## Provided passage
2005-03-05 Thread Eric McCoy
I'm planning to build a fairly large - somewhere from 1TB to 1.75TB in 
size - array behind a hardware RAID controller and put FreeBSD on it. 
But after being a good boy and Googling for information before laying 
out a couple grand, I discovered that FreeBSD might not have such great 
support for large filesystems.  The last bit of useful information I 
found was from July 2004, so the situation might have changed since then 
and I figured I'd ask.

What sort of problems can I expect to see?  Aesthetic problems, like 
negative numbers in df, are not a worry.  The vast majority of files 
will be 1GB or smaller, so that's not a concern either.  But the guy who 
did those tests in July got "no space left on device" after using up 
only 800GB or so, and that obviously would be a problem.  Naturally I 
can, and will, test this myself when I get the hardware, but I'm 
concerned that there may be creeping invisible problems which might 
result in frequent panics or loss of data - problems which might not 
become apparent until after I've reached the point where I no longer 
have enough room to play musical chairs with my data (which will be 
about 400GB in).

Any information anyone has, even if it's just a pointer to who or where 
I should be asking instead, will be greatly appreciated.  Thanks.

## Problems and tasks
a - According to the mailing list post, how large will the planned RAID array be?
b - Reproduce everything in the mailing list post from "But after being" down to "figured I'd ask.".

## Dataset
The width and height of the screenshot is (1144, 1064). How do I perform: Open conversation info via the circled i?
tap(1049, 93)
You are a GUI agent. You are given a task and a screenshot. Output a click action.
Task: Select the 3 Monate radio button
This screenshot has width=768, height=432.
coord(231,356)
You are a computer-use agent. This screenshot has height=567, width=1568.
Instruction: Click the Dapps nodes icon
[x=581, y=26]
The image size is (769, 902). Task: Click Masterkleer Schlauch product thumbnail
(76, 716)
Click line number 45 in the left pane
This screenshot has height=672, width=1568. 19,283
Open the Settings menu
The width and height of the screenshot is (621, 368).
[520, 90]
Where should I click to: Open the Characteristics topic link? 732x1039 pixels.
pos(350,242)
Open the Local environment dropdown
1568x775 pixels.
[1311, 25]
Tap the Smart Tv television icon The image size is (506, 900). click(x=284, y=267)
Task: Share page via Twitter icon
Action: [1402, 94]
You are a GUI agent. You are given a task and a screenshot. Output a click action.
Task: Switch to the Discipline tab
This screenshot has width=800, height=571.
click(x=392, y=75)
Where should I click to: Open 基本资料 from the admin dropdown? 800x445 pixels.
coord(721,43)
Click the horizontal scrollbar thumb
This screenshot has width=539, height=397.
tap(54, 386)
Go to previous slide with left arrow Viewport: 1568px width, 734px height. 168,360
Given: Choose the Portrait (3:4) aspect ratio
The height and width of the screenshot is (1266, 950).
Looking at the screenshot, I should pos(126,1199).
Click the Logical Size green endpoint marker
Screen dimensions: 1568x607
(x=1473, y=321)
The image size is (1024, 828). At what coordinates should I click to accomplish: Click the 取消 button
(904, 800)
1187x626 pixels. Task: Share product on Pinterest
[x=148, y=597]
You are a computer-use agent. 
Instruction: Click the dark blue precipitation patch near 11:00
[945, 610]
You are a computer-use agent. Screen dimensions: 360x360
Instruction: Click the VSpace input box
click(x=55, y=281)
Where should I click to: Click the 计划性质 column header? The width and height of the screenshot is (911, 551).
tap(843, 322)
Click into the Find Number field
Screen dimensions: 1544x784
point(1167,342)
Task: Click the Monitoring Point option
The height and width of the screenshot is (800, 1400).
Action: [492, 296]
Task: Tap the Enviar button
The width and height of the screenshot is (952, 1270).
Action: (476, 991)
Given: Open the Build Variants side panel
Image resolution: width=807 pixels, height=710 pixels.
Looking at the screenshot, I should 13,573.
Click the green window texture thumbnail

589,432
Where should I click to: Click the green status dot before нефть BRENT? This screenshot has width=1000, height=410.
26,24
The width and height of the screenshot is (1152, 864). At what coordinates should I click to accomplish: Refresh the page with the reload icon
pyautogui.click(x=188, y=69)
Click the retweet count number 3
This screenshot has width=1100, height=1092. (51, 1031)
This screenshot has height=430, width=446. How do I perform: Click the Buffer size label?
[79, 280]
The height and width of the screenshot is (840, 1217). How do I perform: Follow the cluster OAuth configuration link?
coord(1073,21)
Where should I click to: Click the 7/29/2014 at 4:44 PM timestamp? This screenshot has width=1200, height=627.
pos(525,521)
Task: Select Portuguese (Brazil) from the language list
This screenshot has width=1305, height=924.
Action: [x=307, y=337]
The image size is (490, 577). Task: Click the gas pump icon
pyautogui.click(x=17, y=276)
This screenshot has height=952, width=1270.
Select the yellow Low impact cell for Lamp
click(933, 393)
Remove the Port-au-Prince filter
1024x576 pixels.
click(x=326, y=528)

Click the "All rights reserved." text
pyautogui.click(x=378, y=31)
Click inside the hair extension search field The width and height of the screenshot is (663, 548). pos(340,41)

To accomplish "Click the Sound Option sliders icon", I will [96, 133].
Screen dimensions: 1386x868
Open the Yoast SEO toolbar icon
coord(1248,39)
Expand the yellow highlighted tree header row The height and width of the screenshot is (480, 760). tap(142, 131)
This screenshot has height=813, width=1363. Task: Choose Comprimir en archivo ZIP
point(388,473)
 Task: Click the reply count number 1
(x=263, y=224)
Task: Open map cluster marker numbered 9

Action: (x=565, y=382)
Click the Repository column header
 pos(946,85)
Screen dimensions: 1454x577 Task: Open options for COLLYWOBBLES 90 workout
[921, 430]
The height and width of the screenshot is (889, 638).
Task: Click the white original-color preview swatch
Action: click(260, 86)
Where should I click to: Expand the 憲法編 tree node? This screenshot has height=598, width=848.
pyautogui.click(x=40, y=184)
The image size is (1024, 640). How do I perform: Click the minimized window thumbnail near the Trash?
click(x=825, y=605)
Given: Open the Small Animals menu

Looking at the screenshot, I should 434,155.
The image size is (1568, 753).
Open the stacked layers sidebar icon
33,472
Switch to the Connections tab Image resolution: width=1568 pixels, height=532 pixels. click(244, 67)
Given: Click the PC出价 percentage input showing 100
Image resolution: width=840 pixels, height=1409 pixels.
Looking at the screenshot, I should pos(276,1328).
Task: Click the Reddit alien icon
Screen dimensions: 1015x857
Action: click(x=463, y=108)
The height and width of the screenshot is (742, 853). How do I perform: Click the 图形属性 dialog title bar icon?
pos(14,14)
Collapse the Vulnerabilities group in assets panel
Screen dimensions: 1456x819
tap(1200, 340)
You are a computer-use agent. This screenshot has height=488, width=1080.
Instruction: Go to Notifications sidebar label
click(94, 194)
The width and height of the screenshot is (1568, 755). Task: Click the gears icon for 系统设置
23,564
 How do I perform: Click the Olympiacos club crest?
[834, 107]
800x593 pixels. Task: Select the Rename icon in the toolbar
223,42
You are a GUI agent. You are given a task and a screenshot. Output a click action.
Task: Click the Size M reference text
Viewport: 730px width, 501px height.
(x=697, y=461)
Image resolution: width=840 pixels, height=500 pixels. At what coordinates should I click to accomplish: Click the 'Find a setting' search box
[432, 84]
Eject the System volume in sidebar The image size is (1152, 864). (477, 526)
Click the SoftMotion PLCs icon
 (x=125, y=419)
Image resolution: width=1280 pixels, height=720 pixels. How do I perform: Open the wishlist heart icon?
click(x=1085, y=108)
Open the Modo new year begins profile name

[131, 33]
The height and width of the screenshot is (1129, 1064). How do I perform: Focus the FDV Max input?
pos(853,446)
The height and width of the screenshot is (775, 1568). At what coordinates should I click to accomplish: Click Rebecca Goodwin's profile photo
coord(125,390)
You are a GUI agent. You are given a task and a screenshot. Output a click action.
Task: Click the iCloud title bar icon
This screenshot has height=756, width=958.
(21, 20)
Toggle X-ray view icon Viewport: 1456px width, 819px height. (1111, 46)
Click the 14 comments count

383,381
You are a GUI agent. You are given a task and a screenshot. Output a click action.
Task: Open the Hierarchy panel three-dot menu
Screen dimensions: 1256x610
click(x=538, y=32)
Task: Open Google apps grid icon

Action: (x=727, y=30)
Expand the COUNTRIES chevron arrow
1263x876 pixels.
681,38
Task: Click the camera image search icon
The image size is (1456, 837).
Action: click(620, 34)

## Set of answers
a - Somewhere from 1TB to 1.75TB.

b -
But after being a good boy and Googling for information before laying 
out a couple grand, I discovered that FreeBSD might not have such great 
support for large filesystems.  The last bit of useful information I 
found was from July 2004, so the situation might have changed since then 
and I figured I'd ask.